Passage shown:
Part I of Part II: Null Hypothesis Significance Testing (NHST)
A number of statistical tests, models, and methods aren’t really distinct from research designs. The most frequently used research design across the sciences involves:
1) Formulating a “testable” hypothesis (e.g., “X drug is effective for Y disease” or “reading blogs causes brain damage”)
2) Assuming an alternative—the “null” hypothesis—is true.
3) Designing a study that tests whether there is some statistically significant result which we would be highly unlikely to find if the “null” hypothesis were true, and thus (in practice) indicating that the original hypothesis is “probably true” (actually, this isn’t what NHST shows, but it is perhaps the most frequent, minimally problematic misinterpretation).
To give a concrete example, I’ll use medical studies because the placebo design is widely known: you have a control group which receives a placebo and the treatment group which receives Herpexia. You know that not everybody will react to the same treatment (or to the placebo) the same way, but you can use statistical tests to determine whether the differences between the control group and the treatment group are so (statistically) “significant” that the odds that the improvement in the treatment group is due to chance is tiny.
This is called “null hypothesis significance testing” (NHST) or significance testing (as well as statistical decision theory and other names). It is used in climate science, neuroscience, medicine, linguistics, business research, evolutionary psychology, education, biology, etc. There’s one tiny problem with it:
“In a recent article, Armstrong (2007) points out that, contrary to popular belief, “there is no empirical evidence supporting the use of statistical significance tests. Despite repeated calls for evidence, no one has shown that the applications of tests of statistical significance improve decision making or advance scientific knowledge” (p. 335). He is by no means alone in arguing this. Many prominent researchers have now for decades protested NHST, arguing that it often results in the publication of peer-reviewed and journal endorsed pseudo-science. Indeed, this history of criticism now extends back more than 90 years” (emphases added)

Your instructions: Could you write the next part of the post on null hypothesis significance testing, starting after its last sentence? You won't need the lines that follow.

Information provided:

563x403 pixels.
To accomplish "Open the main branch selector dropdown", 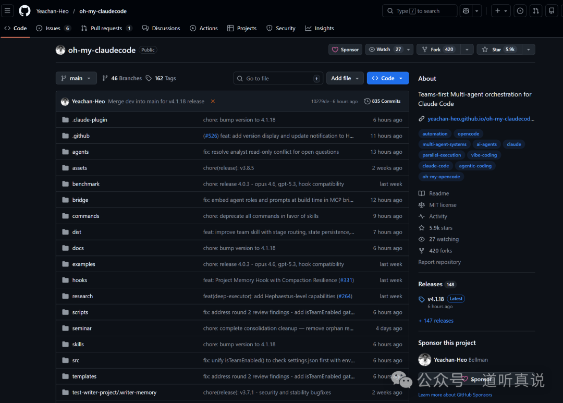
* * *
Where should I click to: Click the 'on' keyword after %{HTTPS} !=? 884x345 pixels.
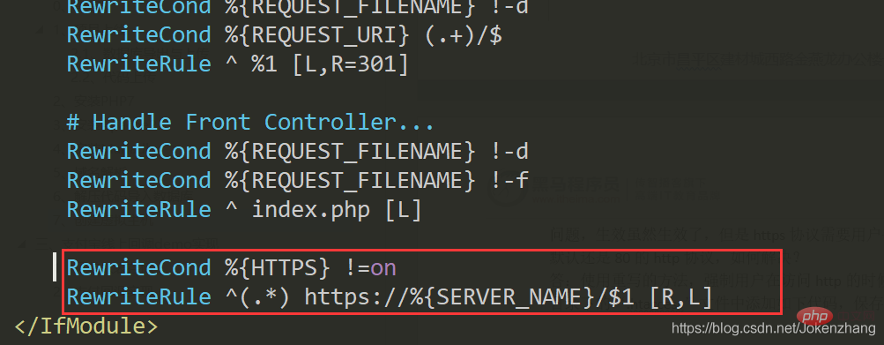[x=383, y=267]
* * *
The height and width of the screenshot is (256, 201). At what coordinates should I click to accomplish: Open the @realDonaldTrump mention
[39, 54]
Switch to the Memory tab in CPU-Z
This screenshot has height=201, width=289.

Answer section:
Lambdin, C. (2012). Significance tests as sorcery: Science is empirical—significance tests are not. Theory & Psychology, 22(1), 67-90.
I’ve relegated a more comprehensive bibliography to the bottom for continuity reasons. There are a couple of reasons why significance testing is so problematic. First, it is found just about everywhere (if particle physicists ever start using it, I’ll give up and join a monastery or cult or something). Second, it lacks empirical or logical support. To give a brief example, imagine we transported scientists back in time to investigate the plague which depopulated much of Europe. Each research team gets a bunch of people (some with the plague, some without) and tests various hypothesized reasons for the cause of the Black Death. One group finds that its spread is statistically significantly related to ports and ships. Another group finds a statistically significant association between its spread and human contact. Another that it is due to rats. Another that it is caused by fleas. And so on.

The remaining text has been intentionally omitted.